Required action 1: In the blog post, what is the title of the penultimate chapter of Harry Potter and the Goblet of Fire?
Required action 2: According to the blog post, which parts of the author may end up in a novel?

Whenever I speak to someone about something I’ve written, I am always at pains to point out that it is fiction and therefore totally made up.

Sometimes – like with works of epic fantasy – it’s easier for people to swallow: I don’t usually need to break a sweat trying to convince someone I am not a warrior mage from Dervine, for instance.

But when you write contemporary YA – which is the genre/category of my upcoming novel – the line between the characters of fiction and the author who brought them into being becomes blurry.

All novels are, by their nature and definition, works of fiction – but there’s no denying that they also serve to crystallise many fragments of the author. It may be elements of our psyche, our history, our politics or our worldview, but some hidden shards of us end up in the final product, like tiny cracked eggshells accidentally sprinkled into the pudding.

The degree to which this happens varies from author to author, novel to novel.

I’ve recently been poring over my printed manuscript, going over some notes from the editor and immersing myself in the novel’s aura, and today a quote came to me from the abyss.

Okay, it was from Harry Potter and the Goblet of Fire, but “abyss” had more gravitas.

Towards the end of that book [SPOILER ALERT, if you’re 17 years behind …], in the penultimate chapter titled “The Parting of the Ways”, Harry is forced to recount the trauma of what just happened to him at the end of the Triwizard Tournament. He’s witnessed Cedric being murdered in front of him; witnessed the spectral reincarnation of his dead parents for a cruel, infinitesimal moment; and seen the Dark Lord rise again.

In short, he’s had a bloody shit night out and the thought of talking about it is too painful.

When I first read this novel at age twelve, there was a line from this chapter that stood out to me. In subsequent years, as I’ve attempted to recover from some of the trauma I’ve put myself through in life, that line has glowed in my mind with the ferocity of a lightning bolt-shaped scar:

“Once or twice, Sirius made a noise as though about to say something, his hand still tight on Harry’s shoulder, but Dumbledore raised his hand to stop him, and Harry was glad of this, because it was easier to keep going now he had started. It was even a relief; he felt almost as though something poisonous was being extracted from him; it was costing him every bit of determination he had to keep talking, yet he sensed that once he had finished, he would feel better.”

Data section:

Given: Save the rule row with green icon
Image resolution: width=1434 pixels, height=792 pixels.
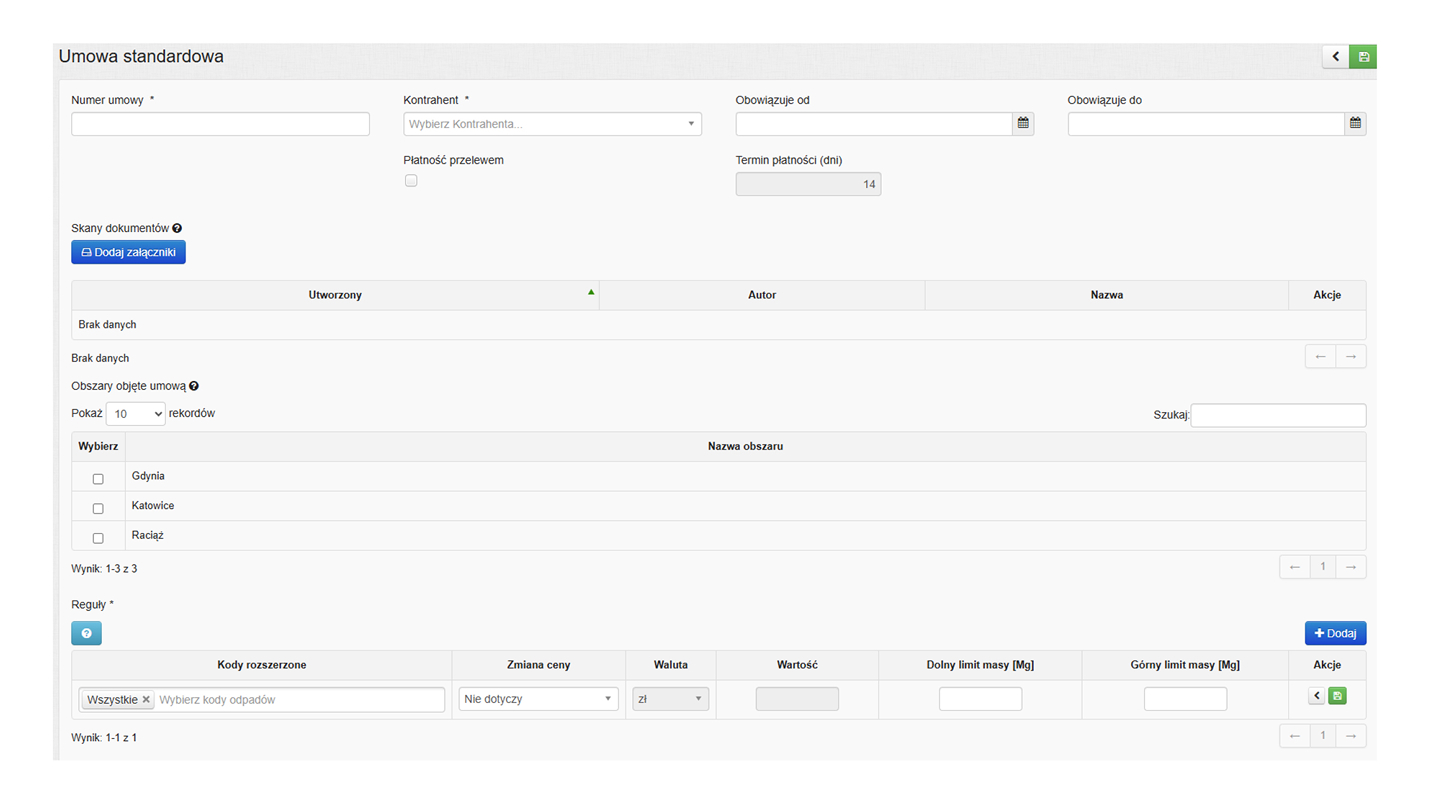Looking at the screenshot, I should point(1337,696).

Problem solution 1: “The Parting of the Ways”

Problem solution 2: The author's psyche, history, politics and worldview.